(Dataset entries)
####################

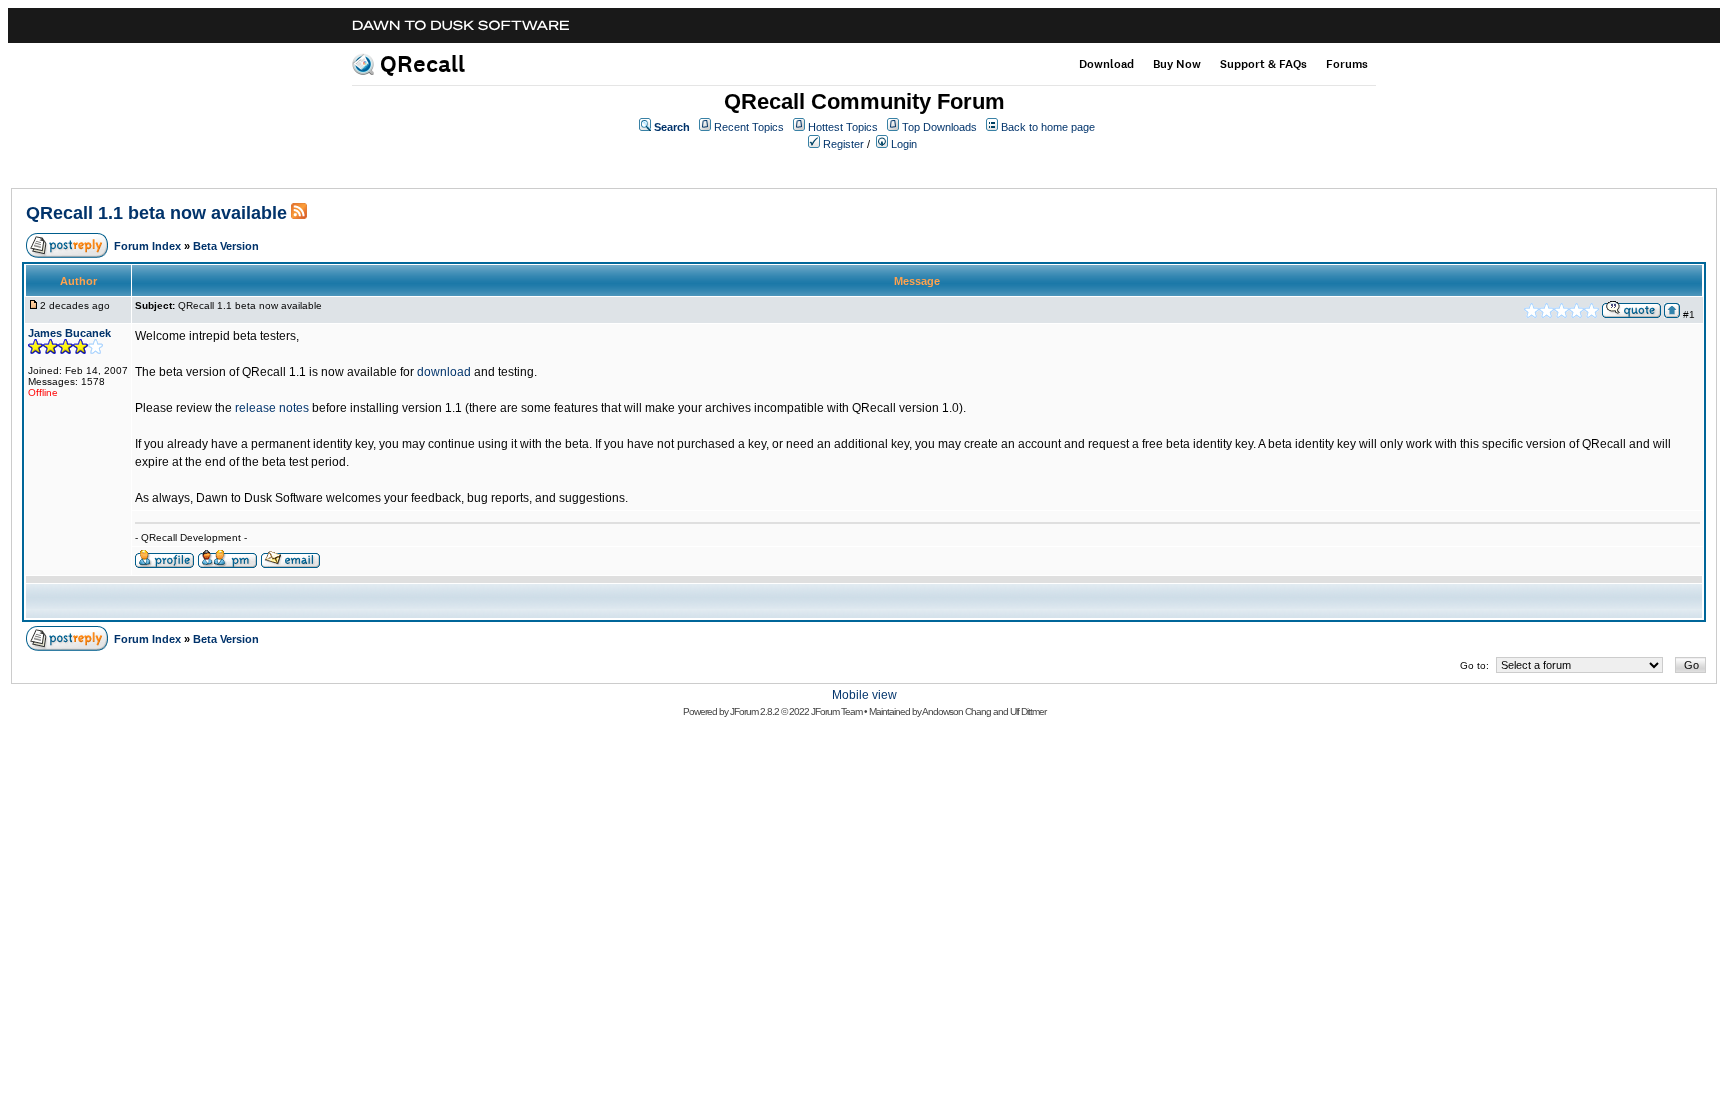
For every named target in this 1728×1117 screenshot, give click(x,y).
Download (1106, 64)
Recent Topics (749, 127)
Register (843, 144)
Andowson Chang (956, 711)
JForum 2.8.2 (754, 711)
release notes (272, 408)
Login (904, 144)
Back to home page (1048, 127)
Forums (1347, 64)
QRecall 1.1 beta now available (156, 213)
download (444, 372)
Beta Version (226, 246)
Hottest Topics (843, 127)
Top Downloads (939, 127)
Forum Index (147, 246)
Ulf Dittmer (1028, 711)
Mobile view (864, 695)
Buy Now (1177, 64)
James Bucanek (69, 333)
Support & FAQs (1263, 64)
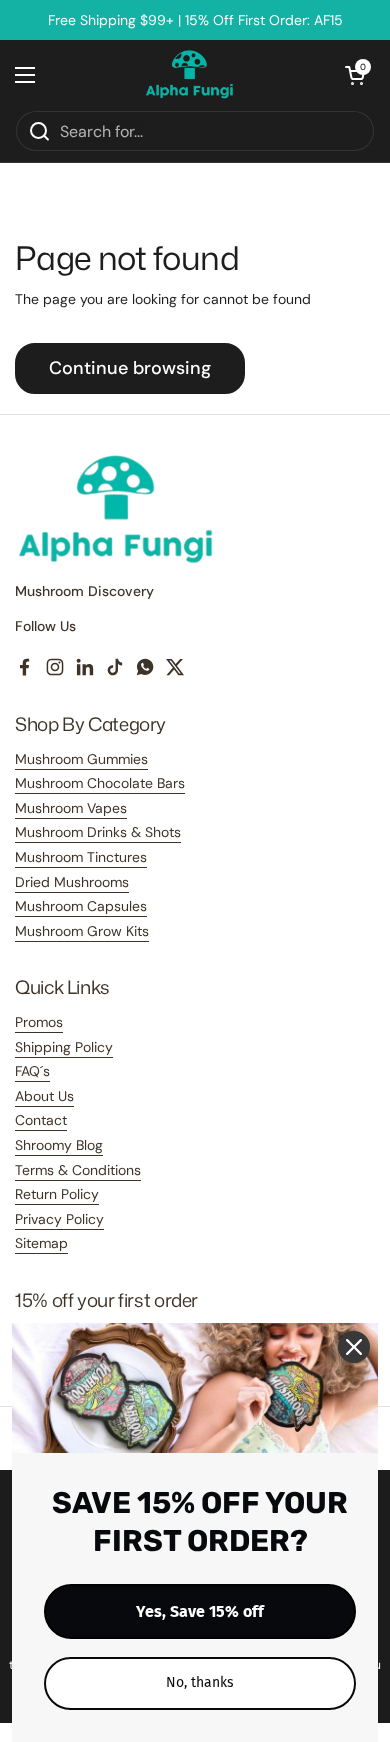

####################

- Description of the task: All the data above is to be transcribed exactly, with no pictures included.

- Solution to this task:
For every named target in this 1728×1117 screenshot, give click(x,y).
Download (1106, 64)
Recent Topics (749, 127)
Register (843, 144)
Andowson Chang (956, 711)
JForum 2.8.2 (754, 711)
release notes (272, 408)
Login (904, 144)
Back to home page (1048, 127)
Forums (1347, 64)
QRecall 1.1 beta now available (156, 213)
download (444, 372)
Beta Version (226, 246)
Hottest Topics (843, 127)
Top Downloads (939, 127)
Forum Index (147, 246)
Ulf Dittmer (1028, 711)
Mobile view (864, 695)
Buy Now (1177, 64)
James Bucanek (69, 333)
Support & FAQs (1263, 64)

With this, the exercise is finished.